§ **Exercise instructions**
Reproduce the stretch of material from the line containing "Open the help question mark button" through the line containing "pyautogui.click(x=56, y=47)", copying each line exactly.

[Records of locating words and elements]
--

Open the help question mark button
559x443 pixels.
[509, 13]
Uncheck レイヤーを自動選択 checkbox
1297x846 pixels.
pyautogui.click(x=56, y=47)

--

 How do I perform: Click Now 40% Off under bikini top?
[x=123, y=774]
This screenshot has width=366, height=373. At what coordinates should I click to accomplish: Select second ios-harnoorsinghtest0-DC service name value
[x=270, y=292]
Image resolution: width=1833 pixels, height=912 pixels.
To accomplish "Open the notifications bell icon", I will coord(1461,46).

--

§ **Solution to the problem**
Open the help question mark button
559x443 pixels.
[509, 13]
Uncheck レイヤーを自動選択 checkbox
1297x846 pixels.
pyautogui.click(x=56, y=47)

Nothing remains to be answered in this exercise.